Why are you ignoring EVERYONE telling you not to do this?! You do *NOT *know what you are doing. Time and time again you've asked for advice on breeding, and you have ignored everyone's warnings. Why?
At this point and in my opinion you are verging on animal cruelty. You have no idea how to breed Bettas or the complexity of it. The fact that you continue trying without this knowledge lets me know you don't care about the well being of them. 
Please don't do this, for your sake and for your Bettas.


----------



## Sorineh (Jul 26, 2009)

I'm going to have to agree with AngelicScars on this.


----------



## Vikki81207 (May 27, 2009)

Me too.


----------



## MrVampire181 (May 12, 2009)

Me too.


----------



## dramaqueen (Jul 7, 2008)

Me too.


----------



## 5green (Jul 31, 2009)

*well i have done a lot of reasearch and well really no one has actually asked me not to do this *


----------



## 5green (Jul 31, 2009)

8) *i have all my food ready even for the babies* :BIGtongue:* for your information*


----------



## MrVampire181 (May 12, 2009)

5green said:


> 8) *i have all my food ready even for the babies* :BIGtongue:* for your information*


If you don't mind me asking, what are all the supplies you have for breeding? If you can list them that would be great


----------



## Krys (Jul 28, 2009)

It's a good sign, but don't let her out just yet.


----------



## ifish (Apr 30, 2009)

i agree wiht everyone elise


----------



## 5green (Jul 31, 2009)

*sponge filter ,aquarium salt ,8 plastic plants, waiting on 10 gallon tank, have 1 gal tank and 3 gallon tank 38 jars ,airline tubing, goins to store to buy stress zyme, stress coat ,fungus elimonator, and turkey blaster,and waiting on brine shrimp eggs*


----------



## 5green (Jul 31, 2009)

*and two bettas*


----------



## MrVampire181 (May 12, 2009)

You seem to have everything.


----------



## rb500 (Jul 12, 2009)

5green said:


> *well i have done a lot of reasearch and well really no one has actually asked me not to do this *


 
i can name at least a dozon people from this forum that have.


----------



## dr2b (May 31, 2009)

I agree with what AngelicScars said previously. And i also agree with rb500. You really should reconsider doing this. You need to do A LOT of research before breeding bettas. You really should not do this...so since you say no one has actually "asked you to not do this" - will you please not do this until you have more research and experience with bettas?


----------



## 5green (Jul 31, 2009)

*ok i will write down all the things i know on another thread called is this enough reasearch and if its not you can reply*


----------



## rb500 (Jul 12, 2009)

if you can write all you know on one thred, you don't know enough


----------



## 5green (Jul 31, 2009)

BIG THREAD little letters there is enough space


----------



## Jazattackk (Jul 20, 2009)

AngelicScars said:


> Why are you ignoring EVERYONE telling you not to do this?! You do *NOT *know what you are doing. Time and time again you've asked for advice on breeding, and you have ignored everyone's warnings. Why?
> At this point and in my opinion you are verging on animal cruelty. You have no idea how to breed Bettas or the complexity of it. The fact that you continue trying without this knowledge lets me know you don't care about the well being of them.
> Please don't do this, for your sake and for your Bettas.

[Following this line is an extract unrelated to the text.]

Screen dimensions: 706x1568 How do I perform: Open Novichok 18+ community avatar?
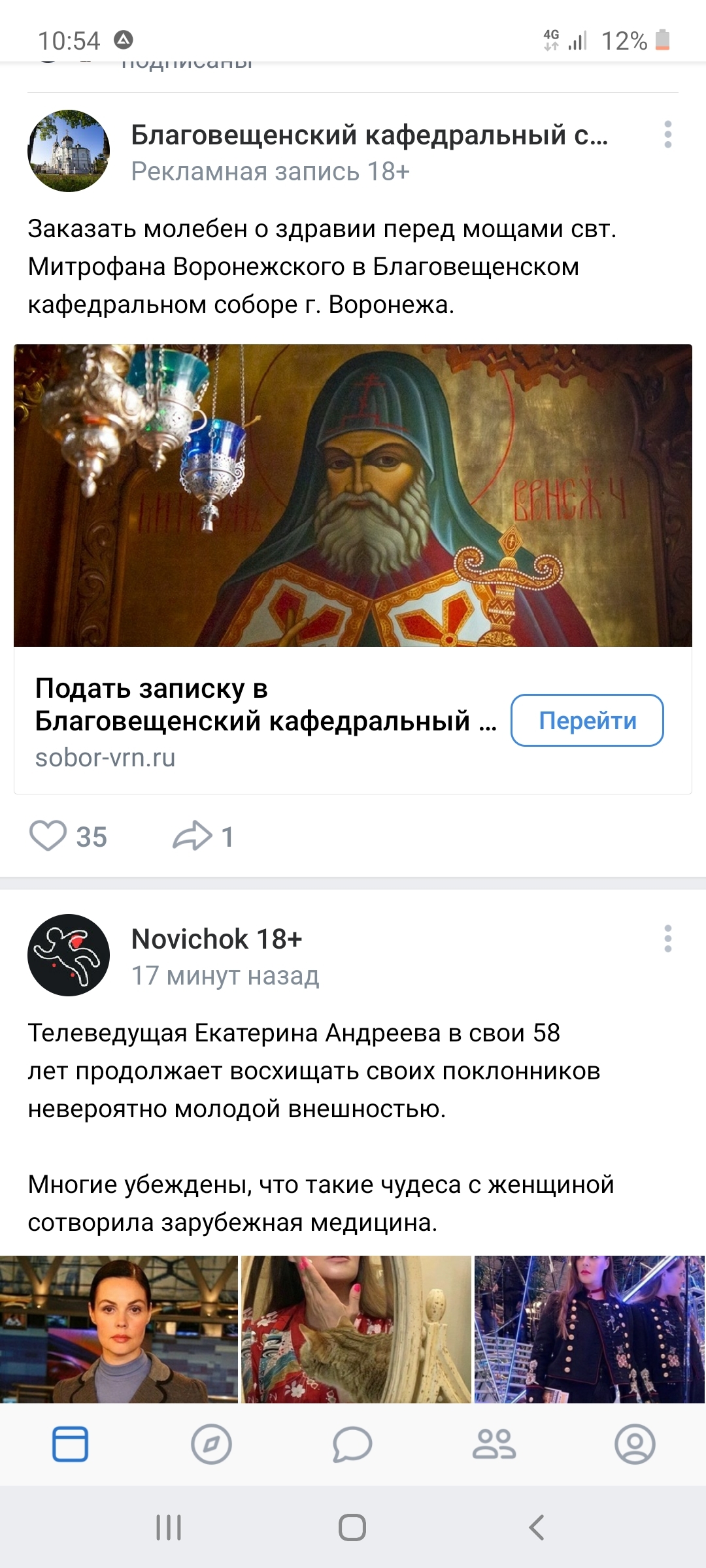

*Exactly. Don't try breeding yet. They'll most likely end up dead. And for goodness sakes, stop asking us advice if you wont take it!*


----------



## rb500 (Jul 12, 2009)

5green said:


> BIG THREAD little letters there is enough space


haha very funny. not to be rude, but you have an entire site full of people trying to help you and save a few bettas that would otherwise be mistreated. so why don't you appriciate that instead of ignoring it and making smart remarks?


----------



## Jazattackk (Jul 20, 2009)

rb500 said:


> haha very funny. not to be rude, but you have an entire site full of people trying to help you and save a few bettas that would otherwise be mistreated. so why don't you appriciate that instead of ignoring it and making smart remarks?


I agree 100%


----------



## rb500 (Jul 12, 2009)

Jazattackk said:


> I agree 100%


thanks


----------



## 5green (Jul 31, 2009)

ok to clear things up i am not going to breed bettas anymore


----------



## Sorineh (Jul 26, 2009)

Everyone is just trying to help. But if you have to ask if your male making a bubble nest while the female is in there is a good sign, then you obviously haven't done very much research. 

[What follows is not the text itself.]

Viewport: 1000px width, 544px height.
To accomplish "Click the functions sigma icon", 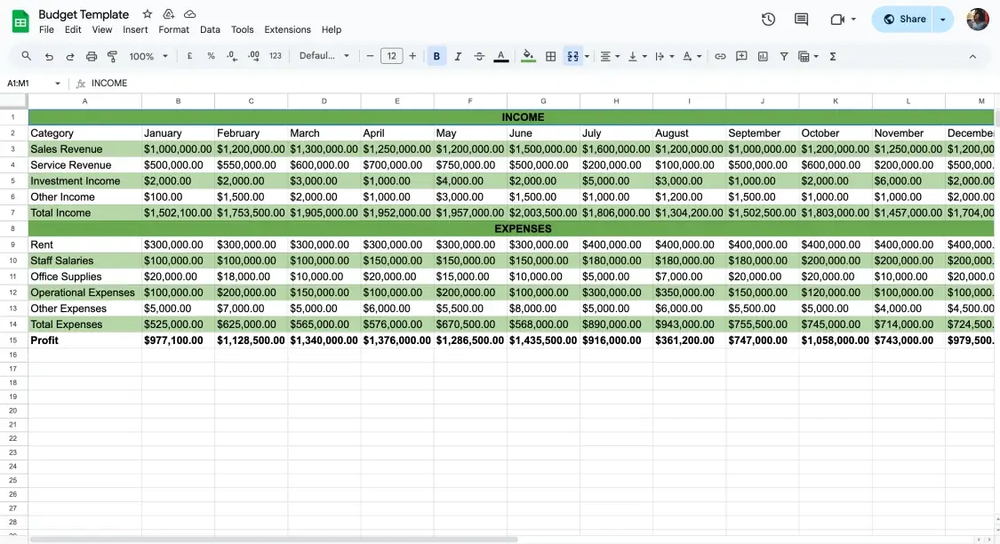I will click(x=833, y=57).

Thanks for not going through with it and listening to everyone though.


----------



## 5green (Jul 31, 2009)

uhh... your welcome


----------



## rb500 (Jul 12, 2009)

5green said:


> uhh... your welcome


yea and we could do without the smart remarks too


----------



## 5green (Jul 31, 2009)

sorry force of habbit


----------



## MrVampire181 (May 12, 2009)

5green said:


> sorry force of habbit


Happens to me all the time


----------



## 5green (Jul 31, 2009)

=p lol


----------



## ScentedLove (Aug 13, 2009)

Glad you didn't breed them you would of had a lot of work to do caring for the fry and preparing the male and female!


----------



## 5green (Jul 31, 2009)

rb500 said:


> haha very funny. not to be rude, but you have an entire site full of people trying to help you and save a few bettas that would otherwise be mistreated. so why don't you appriciate that instead of ignoring it and making smart remarks?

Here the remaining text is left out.